Mr Jenkins says that it was only when Liyel Imoke, the state governor, gave the task force his personal blessing that they could mobilise the backing from the security and intelligence services needed to make an impact.
“The task force has no constraints,” Mr Jenkins says. “We are outrageous.”
The team says it has impounded beween N100m ($.67m) and N150m worth of timber in the past six months and paid at least N40m to the state after selling some of the wood.
In one two-week period alone, they seized 60 trucks of lumber. Nine suspects have been arrested. Mr Jenkins says without regret that one illicit trader hanged himself after the task force impounded planks he had taken huge loans to buy.
Mr Imoke has appealed for international support for the crackdown and pledged that nobody – no matter how senior – will be immune from prosecution. “It’s like a mafia,” he says. “Until you get to the top you are not going to be able to deal with the problem. Nobody will be spared.”
Slash-and-burn farmers have long encroached on reserves set up in the 1920s by British colonialists.
In the 10 years since Nigeria’s transition from military rule, the devastation has spun out of control.
Senior figures in the state forestry commission connived with the loggers to sell the timber across Nigeria.
Cross River State has also become a transit hub for exporting illegally-felled timber from Cameroon. Mr Jenkins is negotiating to mount a similar operation there.
Yet even in Nigeria, the task force is desperately short of manpower to patrol channels where loggers rope planks together to form barges so big that their porters sometimes use them for floating football matches.
The state government has approved N5m of funding per month, but Mr Jenkins wants more donors.
Turning locals into allies may prove even tougher than securing funds. Mr Odigha, 52, led a team of army and police to the village of Ojor this month after receiving a tip that a cartel was using a school field as a depot.

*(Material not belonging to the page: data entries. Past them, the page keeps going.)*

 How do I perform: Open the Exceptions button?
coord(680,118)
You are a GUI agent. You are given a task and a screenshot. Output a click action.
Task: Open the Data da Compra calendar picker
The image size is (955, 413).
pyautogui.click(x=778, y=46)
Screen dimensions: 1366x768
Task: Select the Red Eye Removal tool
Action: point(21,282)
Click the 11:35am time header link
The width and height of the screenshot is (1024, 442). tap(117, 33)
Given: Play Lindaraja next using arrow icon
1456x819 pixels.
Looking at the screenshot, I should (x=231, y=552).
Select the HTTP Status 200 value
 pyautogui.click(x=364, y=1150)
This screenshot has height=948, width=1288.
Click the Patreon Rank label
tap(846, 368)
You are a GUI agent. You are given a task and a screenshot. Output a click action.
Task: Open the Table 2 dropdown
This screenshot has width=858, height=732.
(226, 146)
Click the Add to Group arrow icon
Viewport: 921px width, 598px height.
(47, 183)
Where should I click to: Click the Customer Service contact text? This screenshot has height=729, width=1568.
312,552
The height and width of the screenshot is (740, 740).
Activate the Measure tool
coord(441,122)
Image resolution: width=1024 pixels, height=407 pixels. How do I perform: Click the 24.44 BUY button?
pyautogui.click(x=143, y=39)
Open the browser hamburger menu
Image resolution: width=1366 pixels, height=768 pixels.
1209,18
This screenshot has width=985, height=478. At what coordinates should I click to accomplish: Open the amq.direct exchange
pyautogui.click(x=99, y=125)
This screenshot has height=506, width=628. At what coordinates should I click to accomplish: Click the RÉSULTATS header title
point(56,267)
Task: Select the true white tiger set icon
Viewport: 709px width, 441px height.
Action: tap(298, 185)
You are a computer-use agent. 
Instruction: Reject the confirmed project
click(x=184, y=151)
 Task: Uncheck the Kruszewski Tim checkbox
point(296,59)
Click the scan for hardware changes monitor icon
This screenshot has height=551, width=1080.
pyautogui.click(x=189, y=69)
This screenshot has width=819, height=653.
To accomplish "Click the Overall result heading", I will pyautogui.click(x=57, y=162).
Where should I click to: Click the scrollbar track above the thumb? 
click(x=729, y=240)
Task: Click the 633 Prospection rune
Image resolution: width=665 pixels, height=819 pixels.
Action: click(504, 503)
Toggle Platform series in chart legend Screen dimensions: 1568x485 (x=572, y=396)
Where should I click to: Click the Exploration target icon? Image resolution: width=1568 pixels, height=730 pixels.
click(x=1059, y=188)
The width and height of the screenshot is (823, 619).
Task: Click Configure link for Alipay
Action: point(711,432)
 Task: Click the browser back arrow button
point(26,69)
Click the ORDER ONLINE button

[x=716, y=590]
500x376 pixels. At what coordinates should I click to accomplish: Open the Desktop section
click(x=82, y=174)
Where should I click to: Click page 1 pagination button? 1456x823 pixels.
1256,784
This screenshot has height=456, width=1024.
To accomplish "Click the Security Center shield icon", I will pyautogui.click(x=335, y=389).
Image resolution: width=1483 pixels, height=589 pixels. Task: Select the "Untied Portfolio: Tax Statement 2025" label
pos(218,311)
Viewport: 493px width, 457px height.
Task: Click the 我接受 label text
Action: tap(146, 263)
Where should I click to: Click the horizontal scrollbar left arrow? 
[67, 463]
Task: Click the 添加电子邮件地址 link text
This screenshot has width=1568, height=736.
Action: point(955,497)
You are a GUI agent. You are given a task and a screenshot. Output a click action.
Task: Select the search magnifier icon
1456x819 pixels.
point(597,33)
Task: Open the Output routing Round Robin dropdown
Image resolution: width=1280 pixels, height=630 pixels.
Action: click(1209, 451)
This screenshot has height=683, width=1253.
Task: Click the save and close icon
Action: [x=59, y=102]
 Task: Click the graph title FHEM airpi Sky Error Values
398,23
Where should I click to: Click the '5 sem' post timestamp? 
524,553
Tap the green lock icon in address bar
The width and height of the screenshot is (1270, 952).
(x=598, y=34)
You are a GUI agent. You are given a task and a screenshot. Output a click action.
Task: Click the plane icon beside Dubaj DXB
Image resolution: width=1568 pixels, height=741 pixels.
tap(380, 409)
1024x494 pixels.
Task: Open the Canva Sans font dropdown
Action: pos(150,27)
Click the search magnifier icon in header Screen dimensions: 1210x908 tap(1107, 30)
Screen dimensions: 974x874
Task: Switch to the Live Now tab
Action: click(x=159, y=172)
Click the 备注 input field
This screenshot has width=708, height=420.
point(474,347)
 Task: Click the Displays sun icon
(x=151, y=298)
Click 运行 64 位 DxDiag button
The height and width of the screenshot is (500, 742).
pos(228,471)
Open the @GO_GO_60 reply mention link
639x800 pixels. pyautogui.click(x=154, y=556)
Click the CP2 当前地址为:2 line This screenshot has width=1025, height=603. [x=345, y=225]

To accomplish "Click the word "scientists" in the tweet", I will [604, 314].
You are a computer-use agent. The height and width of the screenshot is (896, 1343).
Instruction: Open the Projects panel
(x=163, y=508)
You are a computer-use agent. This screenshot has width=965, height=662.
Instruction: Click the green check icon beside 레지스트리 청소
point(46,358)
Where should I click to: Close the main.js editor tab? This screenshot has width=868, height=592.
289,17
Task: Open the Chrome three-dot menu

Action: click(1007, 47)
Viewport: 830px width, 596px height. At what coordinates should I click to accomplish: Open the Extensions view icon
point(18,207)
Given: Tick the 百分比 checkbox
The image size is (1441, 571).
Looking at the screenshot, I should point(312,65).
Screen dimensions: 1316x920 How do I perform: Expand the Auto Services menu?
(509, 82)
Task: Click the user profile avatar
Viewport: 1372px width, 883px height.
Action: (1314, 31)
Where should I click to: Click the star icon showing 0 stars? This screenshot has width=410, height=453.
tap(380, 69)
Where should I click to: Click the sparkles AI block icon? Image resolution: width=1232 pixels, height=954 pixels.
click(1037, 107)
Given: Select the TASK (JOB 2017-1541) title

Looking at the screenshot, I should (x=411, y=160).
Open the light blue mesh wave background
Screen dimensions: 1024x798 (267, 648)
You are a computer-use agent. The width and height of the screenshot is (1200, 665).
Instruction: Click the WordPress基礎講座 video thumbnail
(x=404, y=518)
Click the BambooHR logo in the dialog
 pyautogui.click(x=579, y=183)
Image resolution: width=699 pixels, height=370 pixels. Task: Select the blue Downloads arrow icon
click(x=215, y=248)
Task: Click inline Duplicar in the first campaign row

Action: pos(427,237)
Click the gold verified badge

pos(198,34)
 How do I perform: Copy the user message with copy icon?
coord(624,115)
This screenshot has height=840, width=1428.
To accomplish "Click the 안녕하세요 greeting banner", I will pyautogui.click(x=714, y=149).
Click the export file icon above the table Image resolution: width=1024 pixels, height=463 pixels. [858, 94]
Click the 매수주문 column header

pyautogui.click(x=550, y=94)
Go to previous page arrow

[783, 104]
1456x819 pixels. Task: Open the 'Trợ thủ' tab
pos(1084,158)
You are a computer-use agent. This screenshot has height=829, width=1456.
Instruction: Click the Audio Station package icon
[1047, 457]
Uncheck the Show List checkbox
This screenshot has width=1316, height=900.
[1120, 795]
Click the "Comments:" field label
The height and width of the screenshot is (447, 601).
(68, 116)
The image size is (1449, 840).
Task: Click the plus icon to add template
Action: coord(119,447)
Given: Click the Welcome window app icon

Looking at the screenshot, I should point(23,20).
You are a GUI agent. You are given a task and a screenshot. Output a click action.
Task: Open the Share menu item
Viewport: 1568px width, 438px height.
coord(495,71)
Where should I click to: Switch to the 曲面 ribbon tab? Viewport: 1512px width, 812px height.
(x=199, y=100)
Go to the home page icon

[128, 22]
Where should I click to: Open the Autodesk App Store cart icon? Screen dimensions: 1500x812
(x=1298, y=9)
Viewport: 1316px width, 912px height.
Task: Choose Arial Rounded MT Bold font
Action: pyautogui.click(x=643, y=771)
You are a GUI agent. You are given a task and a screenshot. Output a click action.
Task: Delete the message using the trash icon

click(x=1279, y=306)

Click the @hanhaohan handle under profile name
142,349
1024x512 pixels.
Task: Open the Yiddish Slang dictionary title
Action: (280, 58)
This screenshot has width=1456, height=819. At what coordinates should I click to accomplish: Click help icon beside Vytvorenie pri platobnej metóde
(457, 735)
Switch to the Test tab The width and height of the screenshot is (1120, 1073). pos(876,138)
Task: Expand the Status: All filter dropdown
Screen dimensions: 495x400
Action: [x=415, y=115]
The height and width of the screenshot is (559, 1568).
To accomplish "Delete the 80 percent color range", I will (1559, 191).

The five pick-up convoy arrived to find more than 800 planks of illicit timber and a crowd of about 100 sullen young men.
“If the government wants to stop us logging, make them give us gun, we go for robbing,” shouted one.
A scuffle broke out and a policeman fired two bursts from his AK-47 rifle into the ground, making one of the men dance and causing the crowd to flee.
Mr Imoke aims to boost farming to provide jobs and the task force plans to reform the state’s 470-strong forestry commission – both massive tasks.
For now, the fate of one of the world’s most valuable forests rests in the hands of three men.
“If we can’t get this thing working then the last gem of biodiversity is gone,” says Mr Jenkins. “If we lose this one, then it’s going to be Nigeria the wasteland.”